Eur. Phys. J. Plus (2011) 126: 110
https://doi.org/10.1140/epjp/i2011-11110-1

Regular Article

SPEAR — ToF neutron reflectometer at the Los Alamos Neutron Science Center

Lujan Neutron Scattering Center, Los Alamos National Laboratory, 87545, Los Alamos, New Mexico, USA

^* e-mail: jarek@lanl.gov

Received: 17 May 2011
Revised: 17 June 2011
Accepted: 27 September 2011
Published online: 11 November 2011

Abstract

This article discusses the Surface ProfilE Analysis Reflectometer (SPEAR), a vertical scattering geometry time-of-flight reflectometer, at the Los Alamos National Laboratory Lujan Neutron Scattering Center. SPEAR occupies flight path 9 and receives spallation neutrons from a polychromatic, pulsed (20Hz) source that pass through a liquid-hydrogen moderator at 20K coupled with a Be filter to shift their energy spectrum. The spallation neutrons are generated by bombarding a tungsten target with 800MeV protons obtained from an accelerator. The process produces an integrated neutron flux of ∼ 3.4×10⁶ cm⁻² s⁻¹ at a proton current of 100μA. SPEAR employs choppers and frame overlap mirrors to obtain a neutron wavelength range of 4.5–16 Å. SPEAR uses a single 200mm long ³He linear position-sensitive detector with ∼ 2 mm FWHM resolution for simultaneous studies of both specular and off-specular scattering. SPEAR’s moderated neutrons are collimated into a beam which impinges from above upon a level sample with an average angle of 0.9^° to the horizontal, to facilitate air-liquid interface studies. In the vertical direction, the beam converges at the sample position. The neutrons can be further collimated to the desired divergence by finely slitting the beam using a set of two ¹⁰B₄C slit packages.
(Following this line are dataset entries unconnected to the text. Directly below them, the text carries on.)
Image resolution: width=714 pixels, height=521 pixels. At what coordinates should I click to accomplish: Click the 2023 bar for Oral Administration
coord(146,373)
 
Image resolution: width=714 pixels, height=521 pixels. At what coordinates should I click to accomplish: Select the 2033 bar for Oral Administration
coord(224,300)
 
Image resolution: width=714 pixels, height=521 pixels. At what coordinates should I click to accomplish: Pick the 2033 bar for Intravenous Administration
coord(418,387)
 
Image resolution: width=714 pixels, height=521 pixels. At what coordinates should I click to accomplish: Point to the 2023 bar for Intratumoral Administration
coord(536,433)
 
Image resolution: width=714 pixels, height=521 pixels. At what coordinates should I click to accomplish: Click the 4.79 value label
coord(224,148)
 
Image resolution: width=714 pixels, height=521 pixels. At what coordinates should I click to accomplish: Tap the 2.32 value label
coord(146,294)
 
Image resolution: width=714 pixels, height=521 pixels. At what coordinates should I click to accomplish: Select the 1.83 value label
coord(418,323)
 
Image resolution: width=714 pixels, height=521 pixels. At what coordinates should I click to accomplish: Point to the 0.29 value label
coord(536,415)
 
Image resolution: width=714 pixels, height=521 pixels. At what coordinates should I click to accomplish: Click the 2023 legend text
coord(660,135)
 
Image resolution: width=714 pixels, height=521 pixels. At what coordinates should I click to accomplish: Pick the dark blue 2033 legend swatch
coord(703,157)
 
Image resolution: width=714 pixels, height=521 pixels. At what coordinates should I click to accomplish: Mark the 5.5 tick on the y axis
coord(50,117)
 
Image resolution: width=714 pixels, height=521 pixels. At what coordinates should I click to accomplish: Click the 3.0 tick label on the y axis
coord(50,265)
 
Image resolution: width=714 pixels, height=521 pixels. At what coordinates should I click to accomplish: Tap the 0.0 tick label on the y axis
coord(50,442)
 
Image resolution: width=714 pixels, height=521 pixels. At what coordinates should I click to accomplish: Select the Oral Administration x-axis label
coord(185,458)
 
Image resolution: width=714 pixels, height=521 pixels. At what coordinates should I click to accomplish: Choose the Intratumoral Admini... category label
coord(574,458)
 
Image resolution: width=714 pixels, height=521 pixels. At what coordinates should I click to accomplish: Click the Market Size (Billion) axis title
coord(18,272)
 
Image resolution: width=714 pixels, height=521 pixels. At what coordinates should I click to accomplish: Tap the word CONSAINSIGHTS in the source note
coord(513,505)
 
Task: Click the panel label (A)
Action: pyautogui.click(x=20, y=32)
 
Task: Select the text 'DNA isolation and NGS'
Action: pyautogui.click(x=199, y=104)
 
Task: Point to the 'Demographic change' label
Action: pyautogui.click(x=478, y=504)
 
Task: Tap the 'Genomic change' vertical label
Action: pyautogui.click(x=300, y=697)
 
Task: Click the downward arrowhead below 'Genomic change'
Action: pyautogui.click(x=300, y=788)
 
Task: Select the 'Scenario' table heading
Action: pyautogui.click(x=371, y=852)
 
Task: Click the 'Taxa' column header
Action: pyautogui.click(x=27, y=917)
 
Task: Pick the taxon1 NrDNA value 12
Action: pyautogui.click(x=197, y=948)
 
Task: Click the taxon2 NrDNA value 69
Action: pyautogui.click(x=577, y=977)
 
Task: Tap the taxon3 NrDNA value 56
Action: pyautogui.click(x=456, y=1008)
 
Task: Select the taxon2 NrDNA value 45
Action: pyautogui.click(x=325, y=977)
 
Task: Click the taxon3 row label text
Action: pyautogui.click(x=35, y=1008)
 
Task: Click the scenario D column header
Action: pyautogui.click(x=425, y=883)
The instrument is ideally suited to study organic and inorganic thin films with total thicknesses between 5 and 3000 Å in a variety of environments. Specifically designed sample chambers available at the instrument provide the opportunity to study biological systems at the solid-liquid interface. SPEAR’s unique experimental capabilities are demonstrated by specific examples in this article. Finally, an outlook for SPEAR and perspectives on future instrumentation are discussed.